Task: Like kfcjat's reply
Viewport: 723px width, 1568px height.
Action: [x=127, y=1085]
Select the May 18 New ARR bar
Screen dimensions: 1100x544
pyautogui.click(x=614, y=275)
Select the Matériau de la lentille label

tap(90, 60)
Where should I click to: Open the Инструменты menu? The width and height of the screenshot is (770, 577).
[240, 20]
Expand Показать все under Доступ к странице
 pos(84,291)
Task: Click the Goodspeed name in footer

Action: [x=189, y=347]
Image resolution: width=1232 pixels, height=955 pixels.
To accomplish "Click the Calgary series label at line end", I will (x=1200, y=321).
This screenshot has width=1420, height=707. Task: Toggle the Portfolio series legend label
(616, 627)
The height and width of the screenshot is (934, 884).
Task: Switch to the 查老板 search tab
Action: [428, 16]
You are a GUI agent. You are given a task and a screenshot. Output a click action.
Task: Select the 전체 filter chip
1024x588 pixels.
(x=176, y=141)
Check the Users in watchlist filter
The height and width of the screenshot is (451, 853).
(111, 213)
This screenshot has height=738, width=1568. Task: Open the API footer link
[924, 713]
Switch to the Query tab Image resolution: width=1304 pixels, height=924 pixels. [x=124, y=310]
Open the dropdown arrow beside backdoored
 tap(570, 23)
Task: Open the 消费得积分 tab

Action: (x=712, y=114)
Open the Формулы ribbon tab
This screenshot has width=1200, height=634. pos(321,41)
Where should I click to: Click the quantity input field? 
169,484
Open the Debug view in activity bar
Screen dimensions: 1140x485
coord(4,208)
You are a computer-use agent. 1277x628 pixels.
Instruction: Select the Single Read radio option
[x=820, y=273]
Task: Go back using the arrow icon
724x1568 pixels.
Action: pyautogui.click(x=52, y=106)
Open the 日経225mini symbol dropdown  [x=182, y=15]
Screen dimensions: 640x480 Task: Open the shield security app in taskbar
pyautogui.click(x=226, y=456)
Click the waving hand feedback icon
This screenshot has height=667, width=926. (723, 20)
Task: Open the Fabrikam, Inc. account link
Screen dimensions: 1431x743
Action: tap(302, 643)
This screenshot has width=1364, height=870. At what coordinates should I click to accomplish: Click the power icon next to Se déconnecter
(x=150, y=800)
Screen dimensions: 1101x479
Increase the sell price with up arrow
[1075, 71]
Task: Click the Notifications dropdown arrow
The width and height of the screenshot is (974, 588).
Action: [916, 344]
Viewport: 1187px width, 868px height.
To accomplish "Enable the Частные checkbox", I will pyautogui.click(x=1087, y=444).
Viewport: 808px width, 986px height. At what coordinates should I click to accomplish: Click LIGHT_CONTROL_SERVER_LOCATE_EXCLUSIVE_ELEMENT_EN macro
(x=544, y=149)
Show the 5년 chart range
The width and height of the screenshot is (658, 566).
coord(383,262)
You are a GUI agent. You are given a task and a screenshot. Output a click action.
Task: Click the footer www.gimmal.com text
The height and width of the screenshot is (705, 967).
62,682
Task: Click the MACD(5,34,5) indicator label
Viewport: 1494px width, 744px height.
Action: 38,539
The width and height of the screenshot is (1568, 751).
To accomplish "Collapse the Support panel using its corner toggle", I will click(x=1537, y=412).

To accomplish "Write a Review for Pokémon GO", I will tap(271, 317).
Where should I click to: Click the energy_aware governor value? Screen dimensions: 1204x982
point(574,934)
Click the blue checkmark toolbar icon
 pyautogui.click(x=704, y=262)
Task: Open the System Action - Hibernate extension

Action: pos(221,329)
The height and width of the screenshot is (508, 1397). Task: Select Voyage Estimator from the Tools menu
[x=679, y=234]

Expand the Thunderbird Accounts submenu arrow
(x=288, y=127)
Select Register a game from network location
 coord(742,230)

▸ **Requirement**
Every line of the material above that includes the string "filter" is required.

▸ **Exercise output**
Task: Select the 전체 filter chip
Check the Users in watchlist filter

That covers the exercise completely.